Neurophysiological testing can provide quantitative information about motor, sensory, and autonomic system connectivity following spinal cord injury (SCI). The clinical examination may be insufficiently sensitive and specific to reveal evolving changes in neural circuits after severe injury. Neurophysiologic data may provide otherwise imperceptible circuit information that has rarely been acquired in biologics clinical trials in SCI. We reported a Phase 1 study of autologous purified Schwann cell suspension transplantation into the injury epicenter of participants with complete subacute thoracic SCI, observing no clinical improvements. Here, we report longitudinal electrophysiological assessments conducted during the trial. Six participants underwent neurophysiology screening pre-transplantation with three post-transplantation neurophysiological assessments, focused on the thoracoabdominal region and lower limbs, including MEPs, SSEPs, voluntarily triggered EMG, and changes in GSR. We found several notable signals not detectable by clinical exam.

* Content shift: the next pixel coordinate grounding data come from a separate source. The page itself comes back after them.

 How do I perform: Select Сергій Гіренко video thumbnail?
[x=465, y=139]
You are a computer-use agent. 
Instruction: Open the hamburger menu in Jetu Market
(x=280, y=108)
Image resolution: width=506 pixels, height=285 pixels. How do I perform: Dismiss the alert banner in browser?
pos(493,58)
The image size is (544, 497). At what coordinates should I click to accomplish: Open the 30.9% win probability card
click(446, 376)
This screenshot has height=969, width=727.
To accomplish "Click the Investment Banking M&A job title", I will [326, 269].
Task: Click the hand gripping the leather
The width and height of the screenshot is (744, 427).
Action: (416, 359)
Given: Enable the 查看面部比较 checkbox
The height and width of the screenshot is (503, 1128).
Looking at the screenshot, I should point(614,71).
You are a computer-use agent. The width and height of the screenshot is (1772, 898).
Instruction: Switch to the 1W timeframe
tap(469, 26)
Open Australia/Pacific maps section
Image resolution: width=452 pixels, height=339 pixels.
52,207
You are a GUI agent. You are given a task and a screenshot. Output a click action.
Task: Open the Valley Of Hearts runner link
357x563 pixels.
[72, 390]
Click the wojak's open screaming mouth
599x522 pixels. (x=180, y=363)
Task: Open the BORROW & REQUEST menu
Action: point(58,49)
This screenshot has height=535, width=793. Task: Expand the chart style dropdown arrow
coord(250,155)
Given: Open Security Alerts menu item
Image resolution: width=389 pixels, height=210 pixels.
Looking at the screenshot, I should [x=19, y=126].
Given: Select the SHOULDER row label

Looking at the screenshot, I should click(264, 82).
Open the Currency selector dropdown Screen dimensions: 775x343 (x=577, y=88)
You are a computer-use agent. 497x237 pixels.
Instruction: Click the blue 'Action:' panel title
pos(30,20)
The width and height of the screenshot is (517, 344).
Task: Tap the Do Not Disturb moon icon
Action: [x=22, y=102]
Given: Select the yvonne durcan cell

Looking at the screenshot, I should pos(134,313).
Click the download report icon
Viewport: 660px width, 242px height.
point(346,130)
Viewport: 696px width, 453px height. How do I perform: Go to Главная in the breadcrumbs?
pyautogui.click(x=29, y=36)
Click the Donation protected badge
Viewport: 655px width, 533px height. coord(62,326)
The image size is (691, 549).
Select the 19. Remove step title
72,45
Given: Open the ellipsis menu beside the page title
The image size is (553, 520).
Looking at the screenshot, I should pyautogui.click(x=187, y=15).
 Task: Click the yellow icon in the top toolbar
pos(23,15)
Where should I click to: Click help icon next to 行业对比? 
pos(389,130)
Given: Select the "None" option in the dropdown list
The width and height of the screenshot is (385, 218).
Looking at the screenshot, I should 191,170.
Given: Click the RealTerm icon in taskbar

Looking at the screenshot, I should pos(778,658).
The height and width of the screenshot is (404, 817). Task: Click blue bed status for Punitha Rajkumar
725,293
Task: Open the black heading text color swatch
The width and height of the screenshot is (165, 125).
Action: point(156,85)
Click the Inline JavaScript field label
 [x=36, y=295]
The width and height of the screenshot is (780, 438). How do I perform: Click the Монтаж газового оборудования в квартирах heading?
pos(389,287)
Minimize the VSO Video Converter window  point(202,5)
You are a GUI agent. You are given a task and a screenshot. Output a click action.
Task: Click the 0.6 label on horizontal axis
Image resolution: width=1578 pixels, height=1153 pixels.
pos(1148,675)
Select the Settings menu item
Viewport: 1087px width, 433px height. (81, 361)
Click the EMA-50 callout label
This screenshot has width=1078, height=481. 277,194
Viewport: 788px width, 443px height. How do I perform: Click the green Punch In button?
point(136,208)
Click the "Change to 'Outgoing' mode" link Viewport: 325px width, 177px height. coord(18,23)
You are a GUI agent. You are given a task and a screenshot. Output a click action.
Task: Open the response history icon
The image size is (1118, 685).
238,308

In all six participants, thoracoabdominal motor connectivity was detected below the clinically assigned neurological level defined by sensory preservation. Additionally, small voluntary activations of leg and foot muscles or positive lower extremity MEPs were detected in all participants. Voluntary EMG was most sensitive to detect leg motor function. The recorded MEP amplitudes and latencies indicated a more caudal thoracic level above which amplitude recovery over time was observed. In contrast, further below, amplitudes showed less improvement, and latencies were increased. Intercostal spasms observed with EMG may also indicate this thoracic “motor level.” Galvanic skin testing revealed autonomic dysfunction in the hands above the injury levels. As an open-label study, we can establish no clear link between these observations and cell transplantation. This neurophysiological characterization may be of value to detect therapeutic effects in future controlled studies.